I often come across projects where the first thing they ask is which channels or media they should be using. It is impossible to know the answer to this without first doing the appropriate research.
Marketing research starts at the very conception of the idea of a new business or product. It helps entrepreneurs and business owners figure out whether their idea is doable, necessary, and desirable; as well as whether or not there is significant competition and how they will affect your sales.
However, when it comes to Growth Marketing, you want to dig as strategically and as deeply as possible, because we all know conventional marketing rarely works these days. In order to be taken seriously in today's market, you need to outsmart the competitors, and even other markets, by reaching your audience in a way that no one else is doing it. And even after achieving this, you want to keep ideating new ways because things become old a lot faster every day.
Simply put: Growth-centered research is doing research that will ultimately bring growth to your sales or goal (traffic, CTR, followers, engagement, etc.).
It is simple in essence, but because of its very own nature, it can be very extensive.
Doing a growth-centered research means going well beyond the simple research for something like competitors.
When you do a simple research, you analyze data such as:
... and so on
And this can be very useful data. It gives you a sense of what your customer is used to see. You can even benchmark from here and expect some results.
It is easy to conduct a growth-centered research when you have a product that has been successful or even just surviving for many years. That alone leaves you with a lot of useful data whether you want it or not. Past customer experiences provide many hints on what you are doing right, what you are doing wrong, and what can you do next. Even if you are growing a company on a budget, the very data you own could be more valuable than the data you would get from hiring an outsider because there comes a point where no one knows their client or product better than you do and the feedback you get directly from your customers cannot be obtained anywhere else.
It is a completely different thing when you are starting a project or business. Many times new projects have well-funded budgets that will give you the liberty to hire the right person to do the job, an external consultant, an agency or even a fixed employee. Nevertheless, you need to get your objectives very clear before starting a research process if you don't want this research to be a total waste of time.
My intention for this article is to help you learn how to conduct a meaningful research that will ensure you get a clear path that will give you the results you want for growth.
Start by researching your competitors and their key content: what was the content that made your audience turn and click?
You start to look into engagement because those are the clues that help you understand what is it that people are really interested in. This research will start releasing some interesting clues that will help you move forward with your strategy.

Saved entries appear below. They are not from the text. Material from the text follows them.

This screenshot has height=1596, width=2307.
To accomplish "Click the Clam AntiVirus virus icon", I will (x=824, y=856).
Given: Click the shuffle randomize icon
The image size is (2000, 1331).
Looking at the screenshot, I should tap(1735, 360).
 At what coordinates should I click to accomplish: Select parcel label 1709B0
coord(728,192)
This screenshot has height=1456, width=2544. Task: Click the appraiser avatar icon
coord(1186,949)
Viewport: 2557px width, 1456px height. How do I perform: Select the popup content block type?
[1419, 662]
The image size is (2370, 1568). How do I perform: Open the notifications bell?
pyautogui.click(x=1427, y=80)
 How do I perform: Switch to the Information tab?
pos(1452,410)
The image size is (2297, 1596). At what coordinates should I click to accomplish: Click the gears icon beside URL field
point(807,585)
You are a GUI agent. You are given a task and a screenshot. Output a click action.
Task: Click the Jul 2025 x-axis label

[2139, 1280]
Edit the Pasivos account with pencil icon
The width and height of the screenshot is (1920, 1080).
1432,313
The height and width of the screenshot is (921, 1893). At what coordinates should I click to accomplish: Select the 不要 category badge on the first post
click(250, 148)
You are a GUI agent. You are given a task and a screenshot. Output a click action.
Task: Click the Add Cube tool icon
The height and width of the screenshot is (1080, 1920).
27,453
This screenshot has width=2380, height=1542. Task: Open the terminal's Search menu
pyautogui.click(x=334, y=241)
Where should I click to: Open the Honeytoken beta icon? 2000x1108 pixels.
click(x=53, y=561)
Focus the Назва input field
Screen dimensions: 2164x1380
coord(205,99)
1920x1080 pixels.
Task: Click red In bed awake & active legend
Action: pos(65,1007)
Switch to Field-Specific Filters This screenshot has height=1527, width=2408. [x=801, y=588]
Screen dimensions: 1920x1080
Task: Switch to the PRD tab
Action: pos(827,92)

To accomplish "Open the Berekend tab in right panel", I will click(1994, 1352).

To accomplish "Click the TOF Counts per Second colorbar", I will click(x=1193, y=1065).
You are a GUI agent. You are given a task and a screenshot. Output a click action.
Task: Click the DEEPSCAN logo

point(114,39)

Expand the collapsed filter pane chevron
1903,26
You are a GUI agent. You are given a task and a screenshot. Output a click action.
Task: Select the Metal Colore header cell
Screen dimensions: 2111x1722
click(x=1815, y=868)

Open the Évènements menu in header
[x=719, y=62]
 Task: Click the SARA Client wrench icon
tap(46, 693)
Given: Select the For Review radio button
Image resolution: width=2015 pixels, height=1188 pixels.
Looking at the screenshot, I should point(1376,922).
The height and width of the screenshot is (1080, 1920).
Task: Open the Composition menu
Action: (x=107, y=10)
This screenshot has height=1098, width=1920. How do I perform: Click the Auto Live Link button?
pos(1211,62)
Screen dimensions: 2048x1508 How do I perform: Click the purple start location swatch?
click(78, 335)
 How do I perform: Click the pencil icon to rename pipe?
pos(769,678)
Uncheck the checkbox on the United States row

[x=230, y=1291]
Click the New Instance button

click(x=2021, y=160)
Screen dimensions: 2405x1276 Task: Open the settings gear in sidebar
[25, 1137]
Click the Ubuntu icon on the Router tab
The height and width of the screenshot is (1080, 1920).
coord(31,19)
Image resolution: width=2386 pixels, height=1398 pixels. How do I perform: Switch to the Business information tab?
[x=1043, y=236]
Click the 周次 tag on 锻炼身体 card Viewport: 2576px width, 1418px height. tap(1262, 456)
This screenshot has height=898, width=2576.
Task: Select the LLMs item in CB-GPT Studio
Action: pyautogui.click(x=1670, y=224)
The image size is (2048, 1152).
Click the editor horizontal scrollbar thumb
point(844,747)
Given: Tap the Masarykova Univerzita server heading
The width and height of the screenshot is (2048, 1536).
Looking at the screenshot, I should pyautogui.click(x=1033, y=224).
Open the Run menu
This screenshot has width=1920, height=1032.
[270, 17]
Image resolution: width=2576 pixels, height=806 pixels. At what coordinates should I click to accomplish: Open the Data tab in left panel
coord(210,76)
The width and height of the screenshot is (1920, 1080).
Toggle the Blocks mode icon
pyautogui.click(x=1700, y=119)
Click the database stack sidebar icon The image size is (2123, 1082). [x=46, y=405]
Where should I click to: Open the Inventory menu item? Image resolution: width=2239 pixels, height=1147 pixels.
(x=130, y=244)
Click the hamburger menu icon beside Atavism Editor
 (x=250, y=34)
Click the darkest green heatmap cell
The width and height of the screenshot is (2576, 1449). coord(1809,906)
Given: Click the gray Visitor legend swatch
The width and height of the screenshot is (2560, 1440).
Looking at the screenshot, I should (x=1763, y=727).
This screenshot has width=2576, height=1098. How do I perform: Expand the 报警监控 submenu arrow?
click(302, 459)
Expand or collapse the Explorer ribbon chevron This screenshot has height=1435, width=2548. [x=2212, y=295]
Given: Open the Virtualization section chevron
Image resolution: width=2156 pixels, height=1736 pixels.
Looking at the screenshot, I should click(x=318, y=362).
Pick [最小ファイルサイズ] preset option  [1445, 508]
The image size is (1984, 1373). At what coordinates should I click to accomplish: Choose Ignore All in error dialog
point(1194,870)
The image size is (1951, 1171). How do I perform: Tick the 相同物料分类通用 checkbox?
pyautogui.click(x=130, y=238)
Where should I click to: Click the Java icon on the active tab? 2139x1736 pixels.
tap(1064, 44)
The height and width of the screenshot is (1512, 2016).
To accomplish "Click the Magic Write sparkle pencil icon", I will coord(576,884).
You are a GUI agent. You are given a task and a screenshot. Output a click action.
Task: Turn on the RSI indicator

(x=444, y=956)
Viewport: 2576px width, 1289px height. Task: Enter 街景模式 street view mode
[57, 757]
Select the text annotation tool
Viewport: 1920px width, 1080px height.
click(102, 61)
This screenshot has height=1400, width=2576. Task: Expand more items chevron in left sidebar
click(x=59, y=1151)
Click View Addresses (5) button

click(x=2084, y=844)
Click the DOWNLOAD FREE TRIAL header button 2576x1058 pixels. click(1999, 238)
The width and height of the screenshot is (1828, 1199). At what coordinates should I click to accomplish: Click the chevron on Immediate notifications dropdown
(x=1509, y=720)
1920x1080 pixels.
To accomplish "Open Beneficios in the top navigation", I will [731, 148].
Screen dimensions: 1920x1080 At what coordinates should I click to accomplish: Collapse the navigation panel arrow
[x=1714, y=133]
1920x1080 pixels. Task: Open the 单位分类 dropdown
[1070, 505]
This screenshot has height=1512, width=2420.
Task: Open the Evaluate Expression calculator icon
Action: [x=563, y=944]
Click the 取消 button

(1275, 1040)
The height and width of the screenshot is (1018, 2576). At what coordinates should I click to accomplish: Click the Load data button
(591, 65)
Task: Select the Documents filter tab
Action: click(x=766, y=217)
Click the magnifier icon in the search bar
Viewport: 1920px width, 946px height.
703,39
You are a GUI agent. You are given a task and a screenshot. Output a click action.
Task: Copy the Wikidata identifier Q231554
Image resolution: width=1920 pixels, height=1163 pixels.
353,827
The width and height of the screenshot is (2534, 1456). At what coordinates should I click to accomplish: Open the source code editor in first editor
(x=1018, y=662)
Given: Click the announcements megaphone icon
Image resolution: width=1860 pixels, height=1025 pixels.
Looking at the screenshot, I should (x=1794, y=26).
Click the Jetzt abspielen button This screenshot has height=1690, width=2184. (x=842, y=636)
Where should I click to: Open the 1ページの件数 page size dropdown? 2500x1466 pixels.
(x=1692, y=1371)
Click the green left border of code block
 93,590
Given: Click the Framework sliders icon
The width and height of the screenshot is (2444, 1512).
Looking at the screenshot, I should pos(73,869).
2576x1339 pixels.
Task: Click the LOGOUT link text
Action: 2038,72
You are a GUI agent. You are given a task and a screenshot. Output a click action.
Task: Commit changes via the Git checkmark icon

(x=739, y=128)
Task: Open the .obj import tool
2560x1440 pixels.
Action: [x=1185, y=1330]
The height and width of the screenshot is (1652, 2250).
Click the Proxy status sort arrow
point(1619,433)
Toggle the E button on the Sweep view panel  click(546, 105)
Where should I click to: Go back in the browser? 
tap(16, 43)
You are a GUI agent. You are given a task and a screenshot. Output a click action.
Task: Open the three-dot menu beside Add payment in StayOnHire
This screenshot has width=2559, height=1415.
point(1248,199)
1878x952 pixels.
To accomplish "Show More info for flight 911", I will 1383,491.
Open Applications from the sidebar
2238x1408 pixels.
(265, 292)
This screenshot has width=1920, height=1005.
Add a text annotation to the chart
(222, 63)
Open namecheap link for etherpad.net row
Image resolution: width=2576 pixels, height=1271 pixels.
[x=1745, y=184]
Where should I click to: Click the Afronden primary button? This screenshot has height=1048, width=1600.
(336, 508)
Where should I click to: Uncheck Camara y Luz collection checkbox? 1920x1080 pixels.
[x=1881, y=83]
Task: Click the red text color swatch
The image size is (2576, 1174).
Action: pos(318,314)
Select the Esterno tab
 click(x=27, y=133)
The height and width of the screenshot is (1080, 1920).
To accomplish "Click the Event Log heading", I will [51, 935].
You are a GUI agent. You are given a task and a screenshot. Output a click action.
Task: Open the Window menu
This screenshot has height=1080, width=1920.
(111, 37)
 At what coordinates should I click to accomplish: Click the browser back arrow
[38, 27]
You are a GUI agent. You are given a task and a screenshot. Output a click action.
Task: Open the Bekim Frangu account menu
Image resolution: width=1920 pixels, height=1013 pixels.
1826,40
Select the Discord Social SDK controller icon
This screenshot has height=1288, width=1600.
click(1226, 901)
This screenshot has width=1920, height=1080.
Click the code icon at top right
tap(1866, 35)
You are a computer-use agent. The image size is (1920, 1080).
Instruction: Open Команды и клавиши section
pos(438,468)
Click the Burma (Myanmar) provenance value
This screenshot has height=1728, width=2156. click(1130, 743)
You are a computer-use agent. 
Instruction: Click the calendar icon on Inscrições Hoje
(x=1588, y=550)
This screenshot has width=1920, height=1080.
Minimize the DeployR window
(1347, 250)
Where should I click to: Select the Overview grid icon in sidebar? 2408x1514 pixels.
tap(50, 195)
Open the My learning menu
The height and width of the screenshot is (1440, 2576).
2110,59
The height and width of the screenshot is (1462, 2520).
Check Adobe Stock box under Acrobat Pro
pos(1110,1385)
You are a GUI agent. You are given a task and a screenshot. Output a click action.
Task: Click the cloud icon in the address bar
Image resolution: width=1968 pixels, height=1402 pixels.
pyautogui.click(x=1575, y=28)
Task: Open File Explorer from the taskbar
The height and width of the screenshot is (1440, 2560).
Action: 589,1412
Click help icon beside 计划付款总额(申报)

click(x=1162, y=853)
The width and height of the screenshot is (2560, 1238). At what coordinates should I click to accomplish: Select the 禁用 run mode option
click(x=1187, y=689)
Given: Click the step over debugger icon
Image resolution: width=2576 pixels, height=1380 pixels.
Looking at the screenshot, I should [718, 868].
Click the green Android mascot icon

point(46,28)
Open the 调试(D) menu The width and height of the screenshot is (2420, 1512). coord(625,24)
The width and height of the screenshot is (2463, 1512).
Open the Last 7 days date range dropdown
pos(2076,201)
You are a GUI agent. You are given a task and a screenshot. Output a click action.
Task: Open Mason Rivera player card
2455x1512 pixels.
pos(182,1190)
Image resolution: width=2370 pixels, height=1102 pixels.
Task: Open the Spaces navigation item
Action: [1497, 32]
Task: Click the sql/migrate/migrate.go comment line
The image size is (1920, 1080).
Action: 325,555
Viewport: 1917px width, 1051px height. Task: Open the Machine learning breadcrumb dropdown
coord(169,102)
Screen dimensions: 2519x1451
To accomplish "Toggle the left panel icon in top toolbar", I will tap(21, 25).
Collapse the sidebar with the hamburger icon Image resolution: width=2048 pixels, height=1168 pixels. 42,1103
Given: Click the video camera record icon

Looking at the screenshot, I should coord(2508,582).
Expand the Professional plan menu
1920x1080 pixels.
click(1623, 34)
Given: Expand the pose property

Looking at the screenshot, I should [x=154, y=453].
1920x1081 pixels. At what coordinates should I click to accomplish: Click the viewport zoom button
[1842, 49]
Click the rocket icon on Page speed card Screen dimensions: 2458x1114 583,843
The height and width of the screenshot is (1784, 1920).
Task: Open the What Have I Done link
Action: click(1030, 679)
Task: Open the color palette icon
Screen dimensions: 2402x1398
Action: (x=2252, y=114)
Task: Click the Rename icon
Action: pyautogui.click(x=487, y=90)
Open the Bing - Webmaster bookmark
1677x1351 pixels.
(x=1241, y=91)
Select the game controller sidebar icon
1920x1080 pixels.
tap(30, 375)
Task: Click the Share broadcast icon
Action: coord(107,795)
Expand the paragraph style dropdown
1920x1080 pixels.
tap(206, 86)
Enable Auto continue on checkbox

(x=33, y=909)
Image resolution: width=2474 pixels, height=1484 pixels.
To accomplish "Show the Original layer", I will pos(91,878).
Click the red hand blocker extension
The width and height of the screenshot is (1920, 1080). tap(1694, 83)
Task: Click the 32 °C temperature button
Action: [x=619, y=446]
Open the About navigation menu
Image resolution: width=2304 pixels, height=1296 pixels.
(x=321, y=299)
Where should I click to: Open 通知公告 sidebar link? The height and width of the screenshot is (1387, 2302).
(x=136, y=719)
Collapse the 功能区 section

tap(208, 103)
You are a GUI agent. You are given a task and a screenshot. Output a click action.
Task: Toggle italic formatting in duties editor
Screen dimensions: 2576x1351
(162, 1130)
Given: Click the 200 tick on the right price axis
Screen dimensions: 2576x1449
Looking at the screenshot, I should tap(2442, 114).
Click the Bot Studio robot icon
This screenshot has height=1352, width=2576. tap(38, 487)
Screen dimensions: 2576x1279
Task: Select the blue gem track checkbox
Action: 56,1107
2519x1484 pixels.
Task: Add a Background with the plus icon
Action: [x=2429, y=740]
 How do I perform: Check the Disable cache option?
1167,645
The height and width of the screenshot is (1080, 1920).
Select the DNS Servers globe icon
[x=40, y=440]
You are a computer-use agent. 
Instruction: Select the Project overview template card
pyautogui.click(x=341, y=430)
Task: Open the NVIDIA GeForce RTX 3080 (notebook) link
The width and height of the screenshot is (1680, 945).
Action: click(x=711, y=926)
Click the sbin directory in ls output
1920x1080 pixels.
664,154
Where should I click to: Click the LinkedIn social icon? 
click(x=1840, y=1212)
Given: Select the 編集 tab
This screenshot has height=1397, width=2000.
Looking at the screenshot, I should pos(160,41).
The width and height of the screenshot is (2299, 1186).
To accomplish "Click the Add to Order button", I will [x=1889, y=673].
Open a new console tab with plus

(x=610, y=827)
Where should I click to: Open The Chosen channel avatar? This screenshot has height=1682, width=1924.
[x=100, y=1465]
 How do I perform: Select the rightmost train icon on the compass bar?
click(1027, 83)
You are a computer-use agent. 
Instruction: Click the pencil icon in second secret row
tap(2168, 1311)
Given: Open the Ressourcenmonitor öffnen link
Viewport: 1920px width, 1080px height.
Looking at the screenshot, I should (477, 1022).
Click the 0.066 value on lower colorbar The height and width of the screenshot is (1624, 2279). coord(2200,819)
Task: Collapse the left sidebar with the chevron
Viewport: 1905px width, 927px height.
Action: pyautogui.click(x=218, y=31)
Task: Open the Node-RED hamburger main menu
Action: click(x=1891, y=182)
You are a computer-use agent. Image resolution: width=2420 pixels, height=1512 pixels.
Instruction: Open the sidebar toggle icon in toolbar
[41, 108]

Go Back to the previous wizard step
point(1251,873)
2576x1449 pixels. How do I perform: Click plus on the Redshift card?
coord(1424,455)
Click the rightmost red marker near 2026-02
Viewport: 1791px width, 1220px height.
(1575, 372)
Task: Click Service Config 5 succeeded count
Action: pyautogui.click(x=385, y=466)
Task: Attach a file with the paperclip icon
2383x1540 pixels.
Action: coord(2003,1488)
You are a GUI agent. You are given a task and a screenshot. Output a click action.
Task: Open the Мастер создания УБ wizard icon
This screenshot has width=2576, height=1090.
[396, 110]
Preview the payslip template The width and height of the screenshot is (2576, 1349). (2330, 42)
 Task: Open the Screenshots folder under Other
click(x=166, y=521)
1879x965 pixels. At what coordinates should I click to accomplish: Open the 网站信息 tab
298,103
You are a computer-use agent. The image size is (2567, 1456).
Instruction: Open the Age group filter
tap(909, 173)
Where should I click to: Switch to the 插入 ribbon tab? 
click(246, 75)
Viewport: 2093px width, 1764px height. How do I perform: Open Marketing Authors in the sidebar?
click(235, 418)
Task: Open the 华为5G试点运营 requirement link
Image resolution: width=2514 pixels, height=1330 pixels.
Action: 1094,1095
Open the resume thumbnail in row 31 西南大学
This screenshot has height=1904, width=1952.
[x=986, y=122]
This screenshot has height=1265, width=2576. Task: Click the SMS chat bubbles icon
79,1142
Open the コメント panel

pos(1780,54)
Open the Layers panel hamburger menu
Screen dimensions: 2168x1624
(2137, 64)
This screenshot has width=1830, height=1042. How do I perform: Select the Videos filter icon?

An even further step is to look into influencers. You start collecting data about who is engaging with the content and why. Sometimes it is the wrong audience: people could be interested in the information or content that you're giving but are completely alien to the audience you are interested (or should be interested) in reaching.
By now we know that we should be researching our competitors, to its deepest level, not only what they are doing and what they are communicating, but how their audience is reacting to it and who they are.
Starting there would give you a clue, but this will never mean it is the absolute right path. You could be distracted by an engaging audience who, in the end, is not even affecting your sales, and the ones that are, are not even doing the purchase.
Every business has its own process, a production process, a sales process and a buying process. Through these processes, you need to understand how each part affects the final outcome. Just as a production process could be affected when the right part of, lets say, a car, is not rightly put by the expert in that part of the process, the buying process could be completely affected if the right message is delivered to the wrong person, or the wrong message is delivered to the right person.
A buying process could look something like this:
Through that process, many people can influence the buyer's decision. Each of those influencers is your audience, not just the buyer. So this will get extensive when you think of who influences them and so on.You now need to expand your limits to outsiders and this leads you to dig deeper into each one of those influencers. It could get to the point where you reach a dead end, but it is more likely to be an endless path.
Therefore, you will need to make the difficult decision to stop where you think you have the most relevant information for your campaign or any action you are doing this research for.
If you are astute and lucky enough, you will come across some key factors that affect many within your long influencer chain. That could be the place to start your campaign. If there is a need resonating among many objects of your research, then that is a first clue that your message should communicate how your product solves that need specifically (if it does, of course).
Another key point could be the tone of voice, if, among your audience and influencers, you find the common denominator of a certain tone of voice, such as professional vs casual, or short and concise vs storytelling, then you can start defining what would be the right tone of voice for your brand and communication strategy.
Each research comes out with a completely different combination of outcomes, which in the end, determine your brand identity and marketing strategy.
I don't think I can already make a conclusion about this topic because it is probably going to be an idea that I will have to come back to many times since research in marketing is so deep and detrimental, but for now, my thought is to start your research by focusing on audiences that orbit your decision makers, extend your research world in order to make it as deep and significant as possible before investing on your next campaign. This will surely save you a lot of time, money and effort.